STUDY DESIGN AND METHODS: A decision model was constructed to simulate collection, processing, and use of PCs and to compare processing strategies: PRT with 5-day shelf life, LVDS with 7-day shelf life (LVDS7), and LVDS with 5-day shelf life extended to 7 days with secondary testing (LVDS5/2). Target population was adults requiring two or more transfusions. Collection, processing, storage, and distribution data were obtained from the National Blood Collection and Utilization Survey and published literature. Patient outcomes associated with transfusions were obtained from AABB guidelines, meta-analyses, and other published clinical studies. Costs were obtained from reimbursement schedules and other published sources.
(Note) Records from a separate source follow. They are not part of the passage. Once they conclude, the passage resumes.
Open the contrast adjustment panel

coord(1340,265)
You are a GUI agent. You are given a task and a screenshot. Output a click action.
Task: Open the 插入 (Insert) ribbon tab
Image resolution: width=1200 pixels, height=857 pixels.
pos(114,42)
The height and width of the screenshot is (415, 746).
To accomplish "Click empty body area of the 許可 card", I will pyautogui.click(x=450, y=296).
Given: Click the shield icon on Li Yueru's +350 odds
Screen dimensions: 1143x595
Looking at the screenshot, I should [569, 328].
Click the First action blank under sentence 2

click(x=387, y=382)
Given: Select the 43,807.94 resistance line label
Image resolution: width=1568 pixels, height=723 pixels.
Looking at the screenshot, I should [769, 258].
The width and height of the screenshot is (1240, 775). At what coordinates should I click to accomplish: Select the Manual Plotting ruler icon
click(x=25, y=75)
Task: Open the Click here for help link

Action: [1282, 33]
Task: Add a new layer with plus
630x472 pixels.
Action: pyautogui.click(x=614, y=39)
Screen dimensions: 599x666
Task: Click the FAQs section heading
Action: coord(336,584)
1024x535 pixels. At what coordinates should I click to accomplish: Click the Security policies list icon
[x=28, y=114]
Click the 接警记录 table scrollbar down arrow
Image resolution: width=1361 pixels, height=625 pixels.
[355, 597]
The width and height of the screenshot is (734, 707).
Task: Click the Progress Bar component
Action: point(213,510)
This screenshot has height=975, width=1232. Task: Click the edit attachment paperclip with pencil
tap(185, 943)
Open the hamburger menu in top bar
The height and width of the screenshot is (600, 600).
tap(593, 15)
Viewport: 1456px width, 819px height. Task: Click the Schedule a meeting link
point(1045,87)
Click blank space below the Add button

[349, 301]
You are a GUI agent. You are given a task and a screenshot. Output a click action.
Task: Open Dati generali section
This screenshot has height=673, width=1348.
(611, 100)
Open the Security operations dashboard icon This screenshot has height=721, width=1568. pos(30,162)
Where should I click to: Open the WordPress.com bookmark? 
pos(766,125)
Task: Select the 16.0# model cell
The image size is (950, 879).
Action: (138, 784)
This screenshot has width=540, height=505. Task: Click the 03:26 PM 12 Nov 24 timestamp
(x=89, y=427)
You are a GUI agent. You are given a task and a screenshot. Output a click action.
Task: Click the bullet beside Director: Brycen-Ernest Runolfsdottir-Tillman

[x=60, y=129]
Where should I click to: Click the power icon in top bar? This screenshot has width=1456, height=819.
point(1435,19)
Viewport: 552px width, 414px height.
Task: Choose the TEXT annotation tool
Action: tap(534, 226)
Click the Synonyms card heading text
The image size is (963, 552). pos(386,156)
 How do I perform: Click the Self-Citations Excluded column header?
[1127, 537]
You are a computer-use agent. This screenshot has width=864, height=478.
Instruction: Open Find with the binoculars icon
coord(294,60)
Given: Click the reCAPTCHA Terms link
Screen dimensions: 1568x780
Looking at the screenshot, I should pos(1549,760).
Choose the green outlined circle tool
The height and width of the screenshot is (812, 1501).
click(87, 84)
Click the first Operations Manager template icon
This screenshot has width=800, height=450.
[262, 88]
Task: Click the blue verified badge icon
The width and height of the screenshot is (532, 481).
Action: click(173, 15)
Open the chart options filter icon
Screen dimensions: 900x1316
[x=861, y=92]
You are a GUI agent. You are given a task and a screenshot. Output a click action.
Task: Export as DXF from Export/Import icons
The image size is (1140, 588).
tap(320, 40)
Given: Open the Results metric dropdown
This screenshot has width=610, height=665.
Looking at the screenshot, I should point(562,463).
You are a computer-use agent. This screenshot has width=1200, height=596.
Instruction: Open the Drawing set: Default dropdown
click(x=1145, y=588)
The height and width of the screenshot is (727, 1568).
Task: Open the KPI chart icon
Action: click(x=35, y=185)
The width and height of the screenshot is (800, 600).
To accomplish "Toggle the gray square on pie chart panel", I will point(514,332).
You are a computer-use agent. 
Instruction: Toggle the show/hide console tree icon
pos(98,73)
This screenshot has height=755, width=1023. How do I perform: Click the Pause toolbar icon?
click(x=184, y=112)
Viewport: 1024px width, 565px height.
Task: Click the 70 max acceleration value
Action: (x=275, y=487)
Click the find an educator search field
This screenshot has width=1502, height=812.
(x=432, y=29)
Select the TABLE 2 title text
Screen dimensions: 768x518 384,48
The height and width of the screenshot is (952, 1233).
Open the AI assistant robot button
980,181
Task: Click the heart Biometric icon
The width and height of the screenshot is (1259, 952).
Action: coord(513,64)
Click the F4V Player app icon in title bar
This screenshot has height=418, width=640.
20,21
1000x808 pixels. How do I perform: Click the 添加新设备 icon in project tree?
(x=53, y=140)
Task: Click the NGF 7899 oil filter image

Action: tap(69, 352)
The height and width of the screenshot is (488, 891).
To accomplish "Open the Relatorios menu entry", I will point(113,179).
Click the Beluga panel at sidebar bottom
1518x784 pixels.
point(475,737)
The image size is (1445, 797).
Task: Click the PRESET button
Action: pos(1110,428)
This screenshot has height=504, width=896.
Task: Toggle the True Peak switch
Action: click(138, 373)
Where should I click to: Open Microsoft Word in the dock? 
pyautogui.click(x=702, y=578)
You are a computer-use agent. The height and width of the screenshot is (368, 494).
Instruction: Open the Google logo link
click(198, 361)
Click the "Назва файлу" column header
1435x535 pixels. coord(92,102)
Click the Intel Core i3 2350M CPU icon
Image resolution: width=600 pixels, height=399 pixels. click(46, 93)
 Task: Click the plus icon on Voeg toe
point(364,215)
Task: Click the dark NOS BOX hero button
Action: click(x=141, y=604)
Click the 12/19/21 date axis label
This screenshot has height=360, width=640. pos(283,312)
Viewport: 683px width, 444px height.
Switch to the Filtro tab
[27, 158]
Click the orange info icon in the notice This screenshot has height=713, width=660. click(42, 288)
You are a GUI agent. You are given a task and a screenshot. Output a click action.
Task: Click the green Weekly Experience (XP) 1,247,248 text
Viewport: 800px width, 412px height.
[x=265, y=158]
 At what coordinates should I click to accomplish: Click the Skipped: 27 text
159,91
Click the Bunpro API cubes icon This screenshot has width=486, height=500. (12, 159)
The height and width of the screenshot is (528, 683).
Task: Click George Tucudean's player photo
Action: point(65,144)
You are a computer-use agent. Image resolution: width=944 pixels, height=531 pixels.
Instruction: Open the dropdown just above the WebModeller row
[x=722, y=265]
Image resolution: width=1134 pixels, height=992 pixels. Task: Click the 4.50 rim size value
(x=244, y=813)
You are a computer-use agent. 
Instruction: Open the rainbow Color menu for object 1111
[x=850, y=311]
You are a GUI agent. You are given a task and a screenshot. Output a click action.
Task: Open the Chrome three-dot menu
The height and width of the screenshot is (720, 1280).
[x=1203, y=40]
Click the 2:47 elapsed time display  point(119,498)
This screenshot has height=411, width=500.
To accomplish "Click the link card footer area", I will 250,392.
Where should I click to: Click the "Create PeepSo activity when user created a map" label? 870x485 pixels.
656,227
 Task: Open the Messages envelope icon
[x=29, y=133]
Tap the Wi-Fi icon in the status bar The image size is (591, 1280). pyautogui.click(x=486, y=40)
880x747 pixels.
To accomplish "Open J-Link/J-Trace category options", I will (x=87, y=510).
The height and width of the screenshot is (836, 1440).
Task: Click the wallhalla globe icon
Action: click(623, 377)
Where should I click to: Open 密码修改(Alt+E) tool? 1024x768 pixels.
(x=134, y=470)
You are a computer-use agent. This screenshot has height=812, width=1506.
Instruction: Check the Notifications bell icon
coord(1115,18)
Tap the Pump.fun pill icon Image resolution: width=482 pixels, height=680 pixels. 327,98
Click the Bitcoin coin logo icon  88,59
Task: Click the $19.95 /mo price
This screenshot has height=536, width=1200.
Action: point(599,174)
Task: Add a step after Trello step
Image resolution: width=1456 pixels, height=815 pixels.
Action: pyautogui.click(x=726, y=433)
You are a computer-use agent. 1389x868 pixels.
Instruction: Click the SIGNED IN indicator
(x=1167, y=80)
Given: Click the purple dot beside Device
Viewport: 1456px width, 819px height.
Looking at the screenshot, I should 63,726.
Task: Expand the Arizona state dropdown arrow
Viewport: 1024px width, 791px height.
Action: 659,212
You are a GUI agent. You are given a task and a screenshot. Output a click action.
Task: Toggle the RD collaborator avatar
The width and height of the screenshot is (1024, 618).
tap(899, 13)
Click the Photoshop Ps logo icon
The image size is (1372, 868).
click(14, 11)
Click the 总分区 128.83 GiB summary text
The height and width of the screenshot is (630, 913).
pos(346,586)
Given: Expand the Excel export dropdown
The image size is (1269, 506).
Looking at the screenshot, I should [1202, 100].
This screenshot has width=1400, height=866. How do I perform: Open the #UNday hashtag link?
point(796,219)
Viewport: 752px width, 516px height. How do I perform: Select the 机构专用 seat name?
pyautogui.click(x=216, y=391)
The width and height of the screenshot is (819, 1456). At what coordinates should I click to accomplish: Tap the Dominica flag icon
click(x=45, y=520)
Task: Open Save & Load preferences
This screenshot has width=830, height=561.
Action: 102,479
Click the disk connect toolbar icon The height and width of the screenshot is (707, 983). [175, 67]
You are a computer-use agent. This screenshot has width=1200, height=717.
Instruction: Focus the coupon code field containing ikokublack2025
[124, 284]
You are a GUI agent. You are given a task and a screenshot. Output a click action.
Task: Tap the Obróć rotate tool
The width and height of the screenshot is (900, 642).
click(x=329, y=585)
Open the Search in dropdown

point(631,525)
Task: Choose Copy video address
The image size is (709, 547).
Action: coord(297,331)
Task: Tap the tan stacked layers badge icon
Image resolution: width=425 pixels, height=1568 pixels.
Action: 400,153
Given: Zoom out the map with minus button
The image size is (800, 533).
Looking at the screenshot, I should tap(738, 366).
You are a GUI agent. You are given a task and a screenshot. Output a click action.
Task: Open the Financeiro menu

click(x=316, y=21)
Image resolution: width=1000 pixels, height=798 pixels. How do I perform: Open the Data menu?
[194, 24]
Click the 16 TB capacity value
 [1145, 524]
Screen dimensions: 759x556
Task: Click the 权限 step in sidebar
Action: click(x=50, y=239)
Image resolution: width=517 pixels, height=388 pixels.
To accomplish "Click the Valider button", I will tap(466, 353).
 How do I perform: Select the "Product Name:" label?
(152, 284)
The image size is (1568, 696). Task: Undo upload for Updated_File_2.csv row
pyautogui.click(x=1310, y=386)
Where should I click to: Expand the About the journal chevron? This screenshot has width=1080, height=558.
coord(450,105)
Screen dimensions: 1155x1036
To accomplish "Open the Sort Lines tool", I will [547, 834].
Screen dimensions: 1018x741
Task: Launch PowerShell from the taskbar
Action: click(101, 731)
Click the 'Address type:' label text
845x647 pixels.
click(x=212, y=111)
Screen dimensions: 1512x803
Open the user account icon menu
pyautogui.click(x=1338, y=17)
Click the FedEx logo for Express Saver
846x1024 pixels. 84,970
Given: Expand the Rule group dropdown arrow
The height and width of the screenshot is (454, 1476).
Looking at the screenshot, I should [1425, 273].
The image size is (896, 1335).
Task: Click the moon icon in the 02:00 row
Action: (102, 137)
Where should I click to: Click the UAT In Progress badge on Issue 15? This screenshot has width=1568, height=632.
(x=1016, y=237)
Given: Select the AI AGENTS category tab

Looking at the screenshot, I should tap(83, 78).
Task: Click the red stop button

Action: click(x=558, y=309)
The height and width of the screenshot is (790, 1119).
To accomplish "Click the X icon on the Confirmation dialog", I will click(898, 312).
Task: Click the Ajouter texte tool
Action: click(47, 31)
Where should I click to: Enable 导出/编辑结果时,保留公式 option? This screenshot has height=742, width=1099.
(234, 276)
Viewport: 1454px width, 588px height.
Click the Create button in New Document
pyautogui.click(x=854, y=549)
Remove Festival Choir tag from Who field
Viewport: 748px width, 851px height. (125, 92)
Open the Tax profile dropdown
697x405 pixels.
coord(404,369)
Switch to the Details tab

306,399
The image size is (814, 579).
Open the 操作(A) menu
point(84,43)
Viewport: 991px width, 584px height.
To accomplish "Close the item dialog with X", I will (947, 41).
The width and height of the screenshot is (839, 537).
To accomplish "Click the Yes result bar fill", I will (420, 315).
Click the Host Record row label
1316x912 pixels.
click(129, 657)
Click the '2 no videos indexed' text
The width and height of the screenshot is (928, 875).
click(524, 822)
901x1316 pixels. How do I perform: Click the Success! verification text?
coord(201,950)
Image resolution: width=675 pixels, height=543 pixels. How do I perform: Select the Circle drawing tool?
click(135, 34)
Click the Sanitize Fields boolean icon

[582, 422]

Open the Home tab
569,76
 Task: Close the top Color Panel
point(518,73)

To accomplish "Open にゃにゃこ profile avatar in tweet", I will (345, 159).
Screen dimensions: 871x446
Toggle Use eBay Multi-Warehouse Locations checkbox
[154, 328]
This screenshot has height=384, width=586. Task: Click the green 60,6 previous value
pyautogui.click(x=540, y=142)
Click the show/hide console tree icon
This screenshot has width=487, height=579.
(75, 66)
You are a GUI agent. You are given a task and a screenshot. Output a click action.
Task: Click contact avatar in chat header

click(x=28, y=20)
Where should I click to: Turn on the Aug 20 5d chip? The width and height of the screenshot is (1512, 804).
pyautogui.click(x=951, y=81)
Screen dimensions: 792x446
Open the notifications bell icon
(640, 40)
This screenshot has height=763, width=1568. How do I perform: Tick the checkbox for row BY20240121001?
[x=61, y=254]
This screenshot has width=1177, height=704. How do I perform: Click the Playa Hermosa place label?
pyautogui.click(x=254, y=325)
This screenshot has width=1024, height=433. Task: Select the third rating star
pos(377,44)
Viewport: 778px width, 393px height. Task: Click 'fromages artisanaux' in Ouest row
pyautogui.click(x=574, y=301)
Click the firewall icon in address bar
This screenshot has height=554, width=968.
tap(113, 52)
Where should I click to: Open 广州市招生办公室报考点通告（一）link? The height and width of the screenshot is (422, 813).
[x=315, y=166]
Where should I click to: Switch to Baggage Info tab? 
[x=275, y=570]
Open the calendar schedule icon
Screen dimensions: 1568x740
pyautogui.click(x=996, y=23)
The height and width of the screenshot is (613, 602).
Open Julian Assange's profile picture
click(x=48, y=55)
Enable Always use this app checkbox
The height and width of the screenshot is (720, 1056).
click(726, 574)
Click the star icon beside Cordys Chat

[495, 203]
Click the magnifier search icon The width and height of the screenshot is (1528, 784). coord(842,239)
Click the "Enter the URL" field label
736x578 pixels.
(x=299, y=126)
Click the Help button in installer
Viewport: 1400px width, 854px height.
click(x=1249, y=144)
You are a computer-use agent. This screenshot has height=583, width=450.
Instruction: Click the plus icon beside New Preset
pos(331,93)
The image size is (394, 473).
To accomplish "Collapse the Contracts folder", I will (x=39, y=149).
RESULTS: Given 10,000 donated units, 9512, 9511, and 9651 units of PRT, LVDS5/2, and LVDS7 PCs were available for transfusion, respectively. With these units, 1502, 2172, and 2329 transfusions can be performed with similar levels of adverse events. Assuming 30 transfusions a day, a hospital would require 69,325, 47,940, and 45,383 units of PRT, LVDS5/2, and LVDS7 platelets to perform these transfusions. The mean costs to perform transfusions were significantly higher with PRT units.
CONCLUSIONS: Compared with PRT, LVDS strategies were associated with lower costs and higher PC availability while patients experienced similar levels of adverse events. Increased utilization of LVDS has the potential to improve efficiency, expand patient access to platelets, and reduce health care costs.